# WORK TO COMPLETE
Repeat nothing but the lines below running from the one containing "Cirrhosis Of The" to the one containing "Hair Care (245, 427)". Keep both end lines.

# SUPPLIED INFORMATION
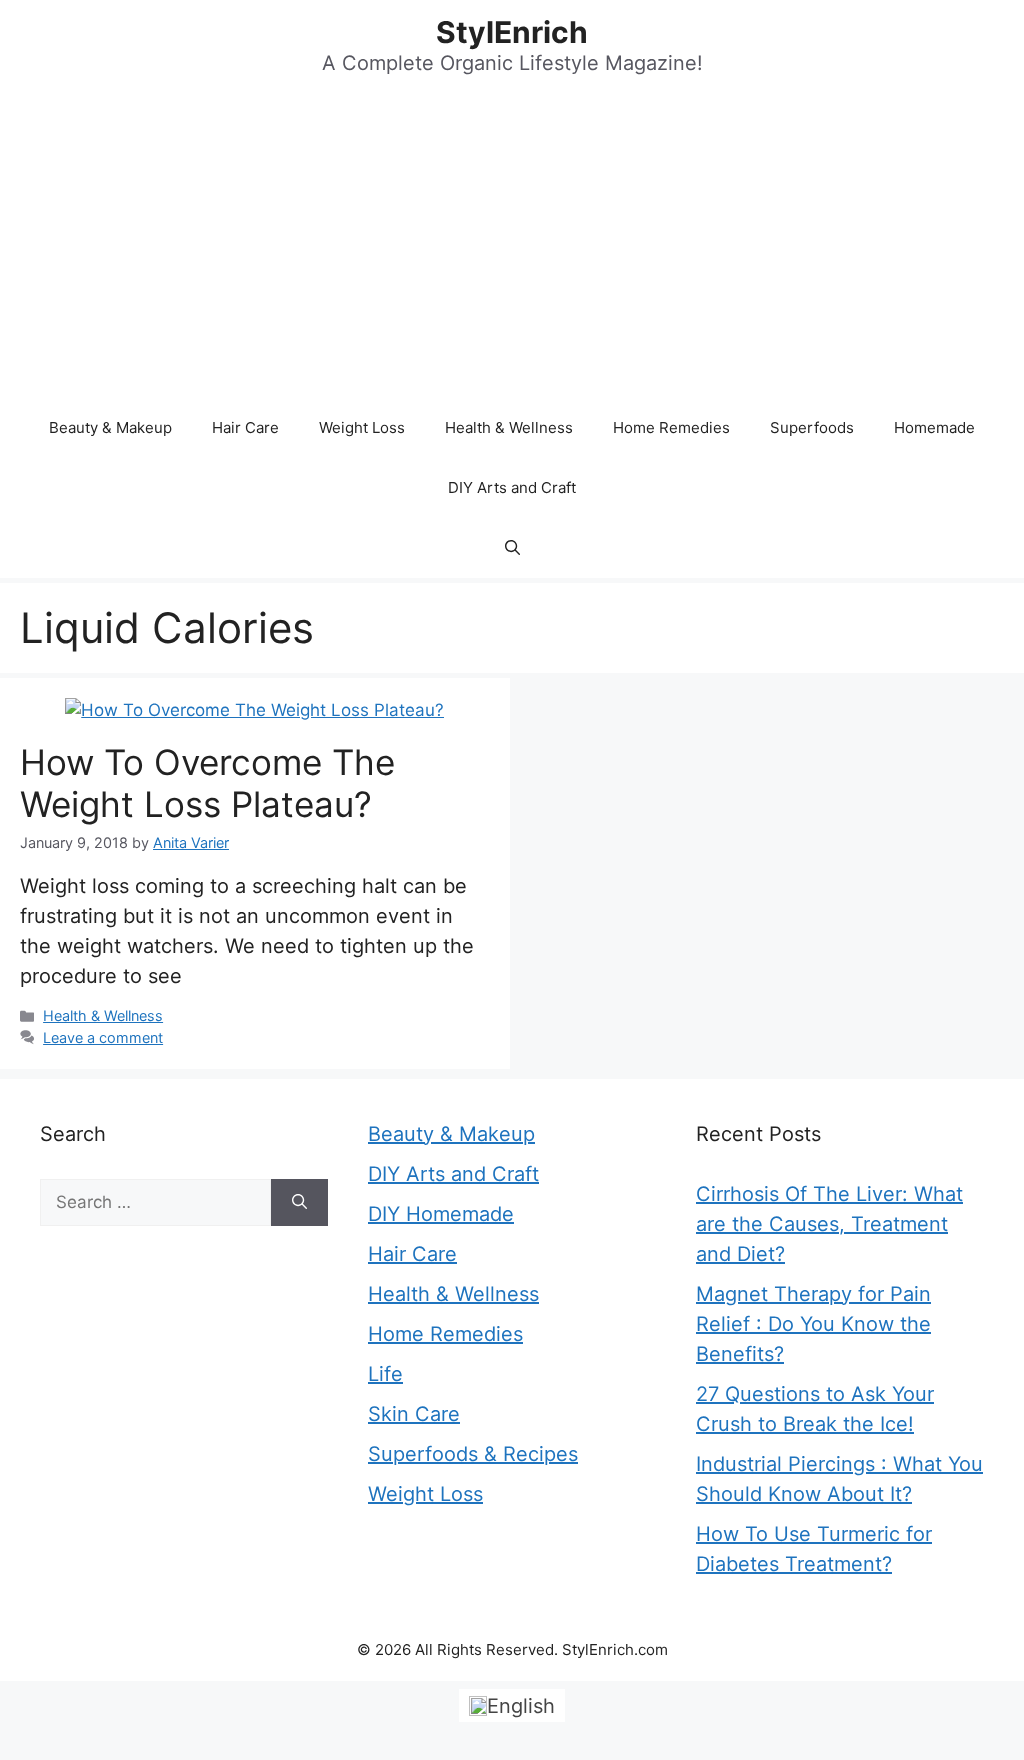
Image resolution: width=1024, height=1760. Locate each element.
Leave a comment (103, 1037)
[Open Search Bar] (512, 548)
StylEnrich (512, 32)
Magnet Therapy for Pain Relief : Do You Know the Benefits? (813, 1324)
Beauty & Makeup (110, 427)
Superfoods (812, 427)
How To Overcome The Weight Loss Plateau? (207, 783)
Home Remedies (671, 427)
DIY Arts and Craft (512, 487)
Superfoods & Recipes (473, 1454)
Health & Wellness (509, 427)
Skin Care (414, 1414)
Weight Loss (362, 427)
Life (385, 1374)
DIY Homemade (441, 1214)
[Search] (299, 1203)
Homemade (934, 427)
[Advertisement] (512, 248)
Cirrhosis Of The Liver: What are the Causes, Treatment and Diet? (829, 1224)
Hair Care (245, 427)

--

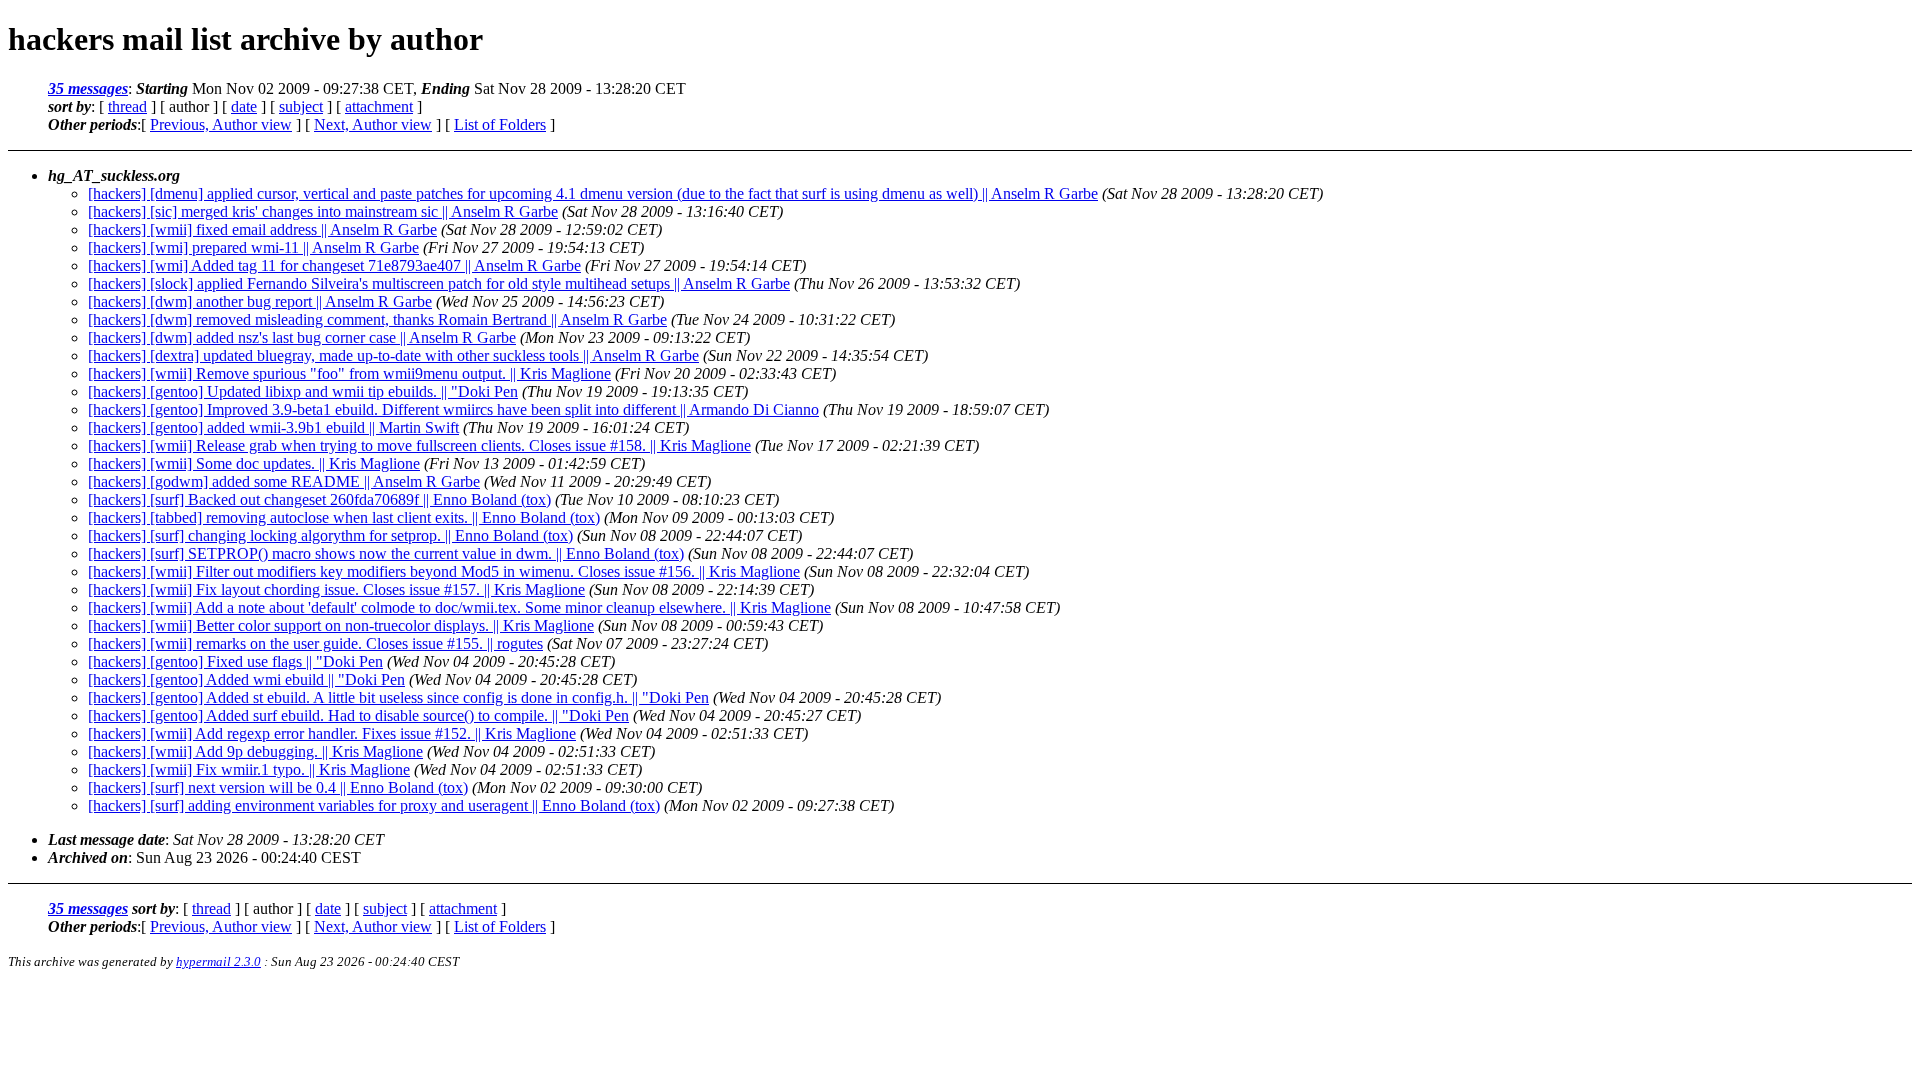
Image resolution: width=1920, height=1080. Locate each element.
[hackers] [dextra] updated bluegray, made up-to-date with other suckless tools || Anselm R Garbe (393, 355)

# EXERCISE RESPONSE
Cirrhosis Of The Liver: What are the Causes, Treatment and Diet? (829, 1224)
Hair Care (245, 427)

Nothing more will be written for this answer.